- Born: 6 May 1969 (age 57) Ivanjica, SFR Yugoslavia
- Occupations: Screenwriter, writer, playwright, comics author and film director

= Đorđe Milosavljević (writer) =

Serbian film director and writer

Đorđe Milosavljević (Ђорђе Милосављевић; born 6 May 1969) is a Serbian screenwriter, writer, playwright, comics author and film director.

==Biography==
Milosavljević graduated from secondary school (gymnasium) in Kragujevac with maturity diploma, then he studied Dramaturgy at the Faculty of Dramatic Arts of Belgrade’s University of Arts and completed in 1997.

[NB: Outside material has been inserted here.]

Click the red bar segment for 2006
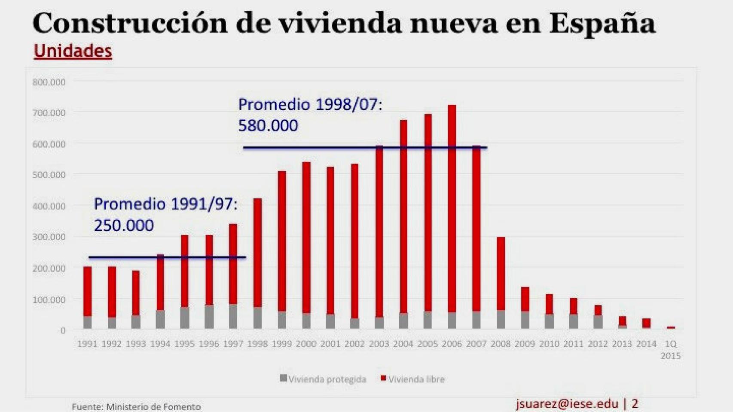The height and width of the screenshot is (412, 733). point(452,206)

The author of numerous screenplays, theater plays and novels teaches at the Faculty of Dramatic Arts. The diverse artist is laureate of renowned prizes such as the Findling Award (2000) of Film Festival Cottbus, the Prix FIPRESCI of the Festroia International Filmfestival (2001) both for Mehanizam, the Award of Sochi International Film Festival for Točkovi (2000), the Isidora Sekulić Award (2009) for his prose Đavo i mala gospođa and the Prize FEST (2018) for best screenplay Izgrednici.

Some films (directed or written by Milosavljević) have been screened at numerous other festivals such as Busan International Film Festival 2000, Cleveland International Film Festival, Chicago International Film Festival, Flanders International Film Festival 2001, International Film Festival Rotterdam, Küstendorf Film and Music Festival, GoEast, San Sebastián International Film Festival, Thessaloniki International Film Festival, Karlovy Vary International Film Festival and Toronto International Film Festival.

==Bibliography (selection)==
Novel
- Đavo i mala gospođa (The Devil and the Little Lady), Scatto, Belgrade 2008, ISBN 978-86-87649-12-5.
- Jagodići (Jagodić Clan), 3 Volumes, Laguna, Belgrade 2012 and 2013, ISBN 978-86-521-1035-3.
- Sentimentalne zavere (Sentimental Conspiracies), Laguna, Belgrade 2016, ISBN 978-86-521-2231-8.
Drama
- Ulični psi, (co-author Ana Lasić) based on Quentin Tarantino's Reservoir Dogs, Premiere at BITEF 1997.
- Instant seksualno vaspitanje, Premiere at Youth Theatre Novi Sad, 2005.
- Kontumac ili Berman i Jelena, Premiere at Knjaževsko-srpski teatar, 2005.
- Đavo i mala gospođa, Premiere at Knjaževsko-srpski teatar, 2011.
Comics
- L'Empire de la raison, 3 Volumes, Glénat Editions, 2005–2007, cartoonist Tiberiu Beka

==Filmography (selection)==
Feature film
- Raškršća, co-screenwriter
- Točkovi, screenwriter and director
- Nebeska udica, co-screenwriter
- Mehanizam, director
- Apsolutnih sto, co-screenwriter
- Ringeraja, screenwriter and director
- Jesen stiže, Dunjo moja, screenwriter (2004)
- Konji vrani, screenwriter (2007)
- Bledi mesec, screenwriter (2008)
- Neprijatelj (The Enemy), screenwriter (2011)
- Ustanička ulica, co-screenwriter (2012)
- Igra u tami (Darkness), screenwriter
- Izgrednici (Offenders), screenwriter (2017)
Television film series (screenplay)
- Cvat lipe na Balkanu (2011–2012), based on the novel by Gordana Kuić
- Jagodići (Jagodić Clan; 2012–2015)
- Čizmaši (2015), based on the novel by Dragoslav Mihailović
- Vere i zavere (2016), based on the novel by Aleksandar Tišma.
- Koreni (Roots), RTS 2018.
- Preživeti Beograd (Survive Belgrade), Pink TV 2019.
- Švindleri (Swindlers), Superstar TV 2020.